From the global to the local, I’m getting increasingly fed up with people who jump on the biodiversity bandwagon with not even a nod to agriculture. It’s what feeds us, for goodness sake. And yet neither a comment on how the world should respond to the latest report on climate change nor the plans for a little biodiversity fair in a little area of Yorkshire in England make any mention of it. Bah!
The same seems to be true of a symposium called Shades of Green: Exploring biodiversity, human values and urban planning. It is at the University of Guelph in Canada, on 8 March. If you’re in the neighbourhood, with nothing better to do, why not pop along and report here on whether anyone uses the dreaded four-letter f-word: food.

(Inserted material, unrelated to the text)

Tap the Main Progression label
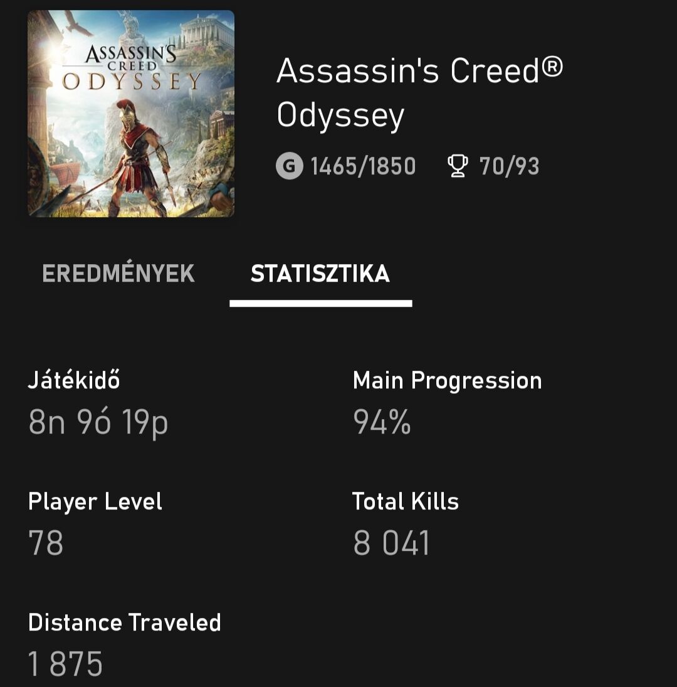Image resolution: width=677 pixels, height=687 pixels. (x=447, y=380)
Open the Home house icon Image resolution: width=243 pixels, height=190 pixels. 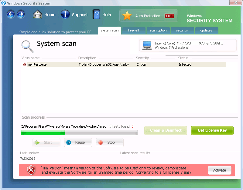pyautogui.click(x=38, y=15)
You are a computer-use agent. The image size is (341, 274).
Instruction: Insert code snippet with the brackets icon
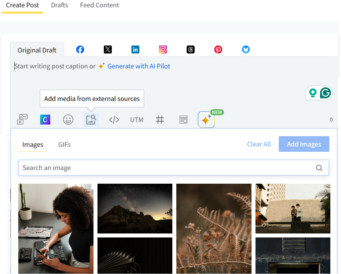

Agriculture is the principal cause of global biodiversity loss. If your prime interest is biodiversity conservation, you are probably looking at agriculture to contain it, not to study the sale of heirlooms at country fairs, fun as this may be for its own sake. Obviously ag biodiversity can be used to breed high yielding varieties, probably the most important weapon we have against the environmental devastation caused by agriculture. While I think there is more to this question of balancing nature and nurture, I do not think there will be much benefit in discussing the conservation of purple tomato varieties when trying to address the current global biodiversity crisis.
Well, one possible response might be that without purple tomato varieties and their like, would anyone be around to worry about global biodiversity loss?